Well Goddamn, so that’s what the song means, said Duke Bardwell later and tapped my shoulder. Did you get that for the book? I had my own spiral notebook a little one that fit in the pocket of my coat with a pen for easy access.
Roger White pulled in the parking lot on his fancy motorcycle with his guitar strung across his back like some unsung hero, like some Easy Rider Captain America. And he was in his own mind. White was the hired gun. He could finger pick on acoustic guitar. He could also play the bottleneck style. This was featured on White Light, with Jesse Ed Davis, and No Other with Russ Kunkel and Skunk Baxter. Neither of these guys were up for a bare bones tour, but Roger White who did not have the session chops of the others, was available.

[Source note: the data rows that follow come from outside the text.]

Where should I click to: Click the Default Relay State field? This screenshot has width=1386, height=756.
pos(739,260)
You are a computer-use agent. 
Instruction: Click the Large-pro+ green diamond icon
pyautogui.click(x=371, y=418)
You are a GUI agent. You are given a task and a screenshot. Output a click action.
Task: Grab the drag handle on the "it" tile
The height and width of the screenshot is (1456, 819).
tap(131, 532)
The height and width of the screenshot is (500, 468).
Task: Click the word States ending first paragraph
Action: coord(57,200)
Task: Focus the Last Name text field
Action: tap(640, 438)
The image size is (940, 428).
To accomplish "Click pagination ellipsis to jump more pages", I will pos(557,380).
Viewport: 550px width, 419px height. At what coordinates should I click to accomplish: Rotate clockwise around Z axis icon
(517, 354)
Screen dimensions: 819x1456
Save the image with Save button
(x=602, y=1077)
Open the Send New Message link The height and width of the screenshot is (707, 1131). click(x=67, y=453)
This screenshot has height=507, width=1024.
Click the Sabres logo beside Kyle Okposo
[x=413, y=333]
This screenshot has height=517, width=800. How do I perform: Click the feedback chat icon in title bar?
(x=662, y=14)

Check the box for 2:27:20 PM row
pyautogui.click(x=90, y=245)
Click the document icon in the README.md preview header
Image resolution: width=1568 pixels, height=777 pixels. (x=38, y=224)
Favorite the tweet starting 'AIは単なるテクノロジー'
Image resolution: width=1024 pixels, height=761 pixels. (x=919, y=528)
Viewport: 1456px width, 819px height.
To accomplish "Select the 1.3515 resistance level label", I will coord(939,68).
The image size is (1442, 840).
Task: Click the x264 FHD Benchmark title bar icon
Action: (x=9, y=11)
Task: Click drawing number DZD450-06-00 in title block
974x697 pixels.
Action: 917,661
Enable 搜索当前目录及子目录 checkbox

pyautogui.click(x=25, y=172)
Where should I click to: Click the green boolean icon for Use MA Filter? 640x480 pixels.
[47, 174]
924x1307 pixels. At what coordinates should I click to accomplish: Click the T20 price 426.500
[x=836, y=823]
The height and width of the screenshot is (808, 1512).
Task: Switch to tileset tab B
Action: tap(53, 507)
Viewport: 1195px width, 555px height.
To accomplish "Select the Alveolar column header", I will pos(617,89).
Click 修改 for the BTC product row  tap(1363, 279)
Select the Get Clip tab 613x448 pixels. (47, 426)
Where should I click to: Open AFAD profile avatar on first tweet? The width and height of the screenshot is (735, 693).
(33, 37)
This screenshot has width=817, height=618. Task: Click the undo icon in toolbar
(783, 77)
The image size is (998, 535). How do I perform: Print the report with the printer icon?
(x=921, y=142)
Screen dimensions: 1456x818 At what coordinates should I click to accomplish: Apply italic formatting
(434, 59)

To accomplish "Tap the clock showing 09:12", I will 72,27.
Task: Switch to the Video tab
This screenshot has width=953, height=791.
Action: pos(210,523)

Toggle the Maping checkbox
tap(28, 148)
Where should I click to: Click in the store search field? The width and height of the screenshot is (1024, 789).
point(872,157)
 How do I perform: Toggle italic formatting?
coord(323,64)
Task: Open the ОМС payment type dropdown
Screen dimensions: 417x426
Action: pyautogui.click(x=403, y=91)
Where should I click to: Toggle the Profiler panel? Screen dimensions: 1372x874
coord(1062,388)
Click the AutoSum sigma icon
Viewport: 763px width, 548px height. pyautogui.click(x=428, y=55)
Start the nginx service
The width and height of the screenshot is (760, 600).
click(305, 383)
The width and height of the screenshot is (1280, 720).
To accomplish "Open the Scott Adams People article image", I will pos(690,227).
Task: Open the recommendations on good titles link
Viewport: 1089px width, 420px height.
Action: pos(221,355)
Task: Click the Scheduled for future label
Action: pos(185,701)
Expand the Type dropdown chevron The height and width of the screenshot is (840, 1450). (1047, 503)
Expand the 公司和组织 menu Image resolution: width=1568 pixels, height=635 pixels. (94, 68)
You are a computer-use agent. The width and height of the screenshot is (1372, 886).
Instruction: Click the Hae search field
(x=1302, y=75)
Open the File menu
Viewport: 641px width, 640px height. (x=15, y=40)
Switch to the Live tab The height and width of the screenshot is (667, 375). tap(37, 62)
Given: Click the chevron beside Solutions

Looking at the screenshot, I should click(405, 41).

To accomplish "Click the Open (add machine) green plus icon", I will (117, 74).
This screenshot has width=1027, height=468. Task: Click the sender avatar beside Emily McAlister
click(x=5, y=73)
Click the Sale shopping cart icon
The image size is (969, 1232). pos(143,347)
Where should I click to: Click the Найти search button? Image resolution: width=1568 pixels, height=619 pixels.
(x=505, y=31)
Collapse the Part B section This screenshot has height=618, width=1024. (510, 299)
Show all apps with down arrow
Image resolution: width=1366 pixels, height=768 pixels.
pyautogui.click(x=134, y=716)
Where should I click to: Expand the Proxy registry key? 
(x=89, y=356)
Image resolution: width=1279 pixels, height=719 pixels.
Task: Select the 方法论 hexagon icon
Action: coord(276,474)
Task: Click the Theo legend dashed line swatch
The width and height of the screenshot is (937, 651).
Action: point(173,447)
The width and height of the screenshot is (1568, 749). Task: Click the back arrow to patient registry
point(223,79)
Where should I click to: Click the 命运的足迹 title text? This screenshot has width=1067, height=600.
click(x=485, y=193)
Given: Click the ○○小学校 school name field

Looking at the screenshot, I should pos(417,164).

The bottleneck thing begs elaboration. It’s a special skill among guitar players as it requires a special amount of skill. The bottleneck is something that comes right at the heart of rock n roll, for those who believe the music is the real and true integration of white and black styles. You don’t meet a lot of white blues singers and fewer black folk players. The bottleneck was used by both as a semi-pro way to augment either sound. Where Muddy Waters meets Woody Guthrie and bore the love child Elvis Presley,
You can actually play it with the long neck of a whiskey bottle. This is hard because if you hold the bottle your hand is pretty far from the strings. You really have to watch what you’re doing, or be able to feel the neck of the guitar as an extension of your own body. You can also sit the guitar in your lap like a baby and play it like a country or lap steel guitar. Another way to do it, is to slip a small prescription pill bottle over one’s finger and slide on the strings that way. Also there are professional sliders made of metal. Glass is the best, though with a little wax on the strings to make them slippery. In fact Clarence White’s famous string bender was a variance of this.

What you get is a more versatile guitar sound, a whine that you can draw out and slide from key to key. This comes from using the bottleneck like a bow on a violin; it’s a totally different sound then pucking with a pick or even fingerpicking. A bigger sound, like the sound of leaves in the wind.
If tuned right with the harmonica, it’s a poor man’s orchestra.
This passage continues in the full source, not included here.